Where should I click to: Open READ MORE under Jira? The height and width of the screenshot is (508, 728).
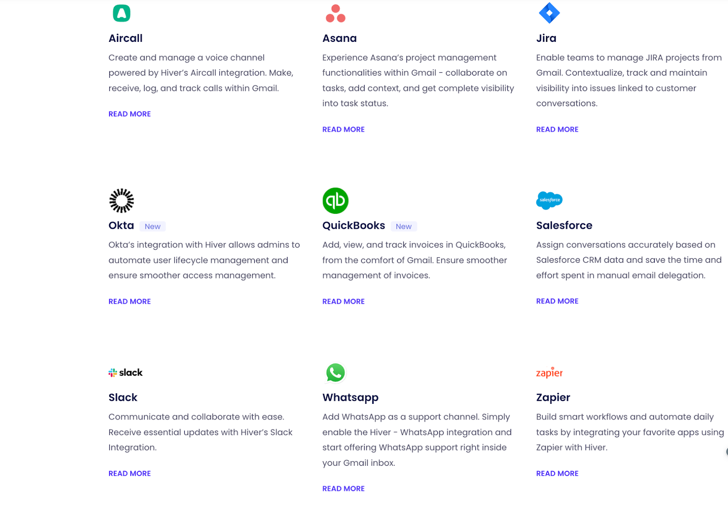(557, 130)
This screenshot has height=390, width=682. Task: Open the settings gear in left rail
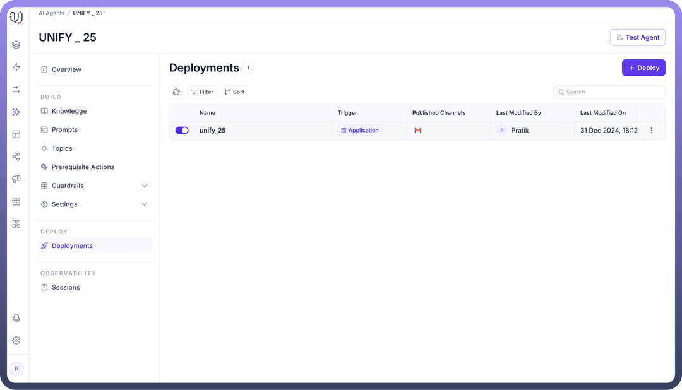16,341
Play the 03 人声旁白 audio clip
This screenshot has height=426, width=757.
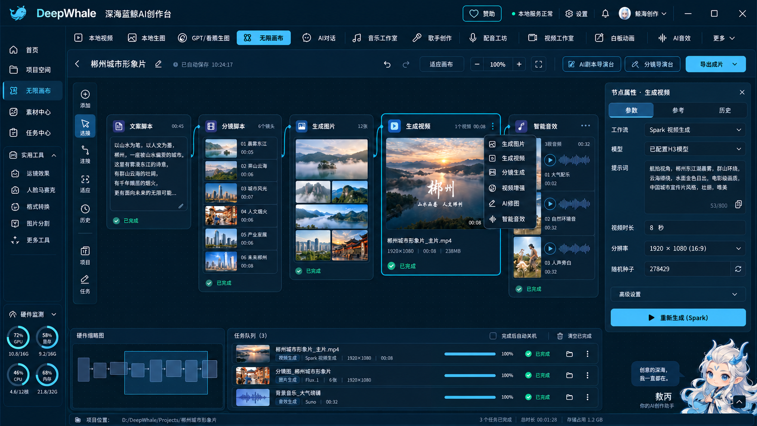[x=550, y=249]
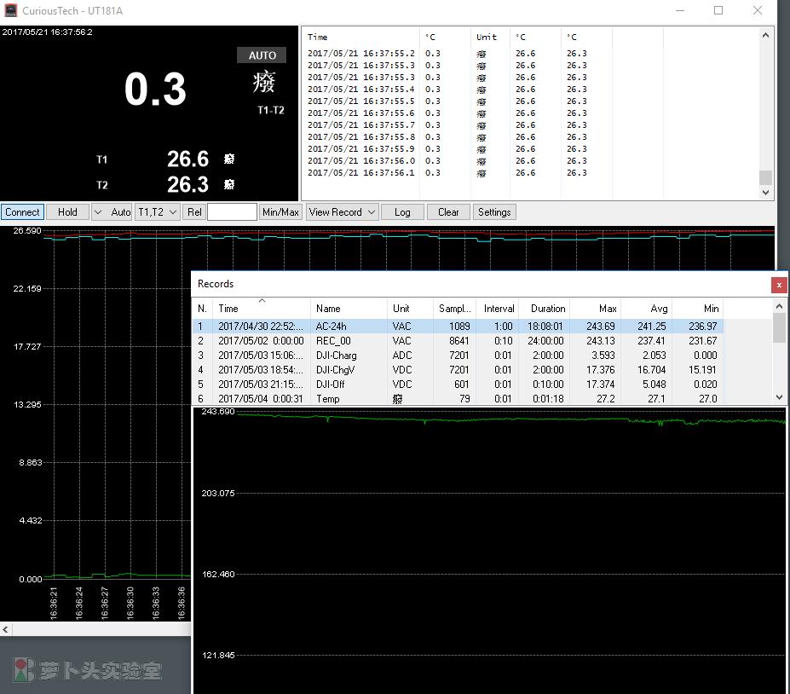
Task: Open the View Record dropdown
Action: pyautogui.click(x=342, y=212)
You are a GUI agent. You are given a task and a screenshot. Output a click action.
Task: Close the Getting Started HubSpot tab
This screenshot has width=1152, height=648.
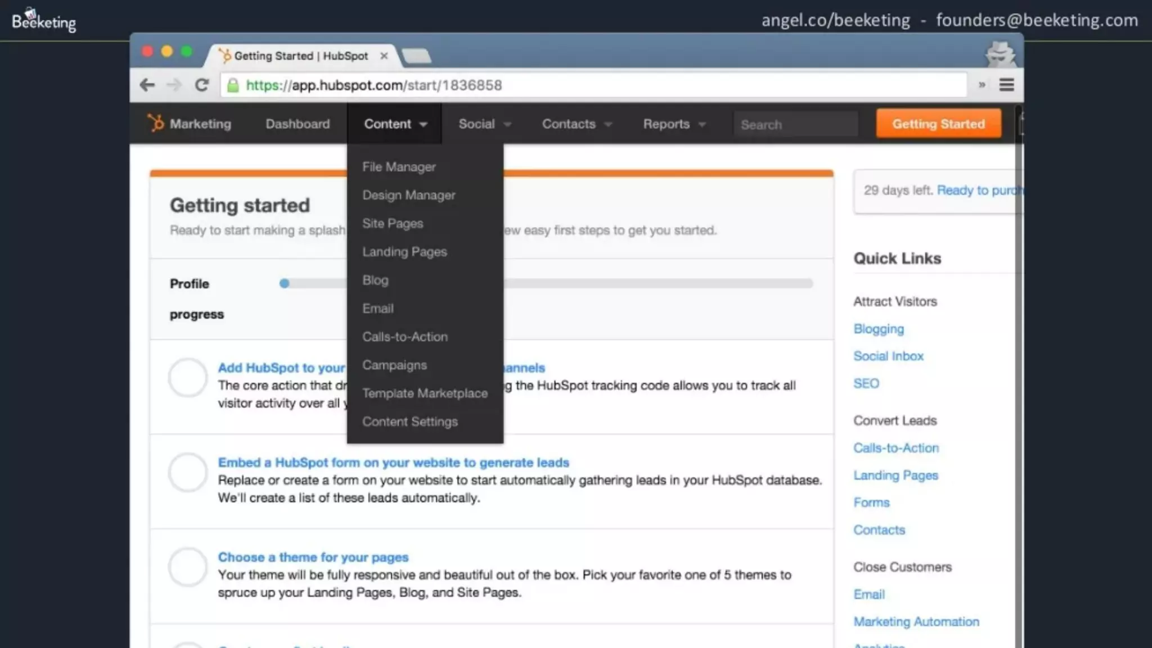pos(384,56)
◆ ◆ ◆ ◆ ◆ ◆ ◆
--- EXERCISE INSTRUCTIONS ---
Could you restate exactly the lines from the line containing "Play the 03 人声旁白 audio clip" through the end of the listing, both ends included and nothing else, leaving the images out?

--- RESULT FOR THIS TASK ---
Play the 03 人声旁白 audio clip
This screenshot has height=426, width=757.
[x=550, y=249]
Task: Open the View Record dropdown
Action: pyautogui.click(x=342, y=212)
You are a GUI agent. You are given a task and a screenshot. Output a click action.
Task: Close the Getting Started HubSpot tab
This screenshot has width=1152, height=648.
pos(384,56)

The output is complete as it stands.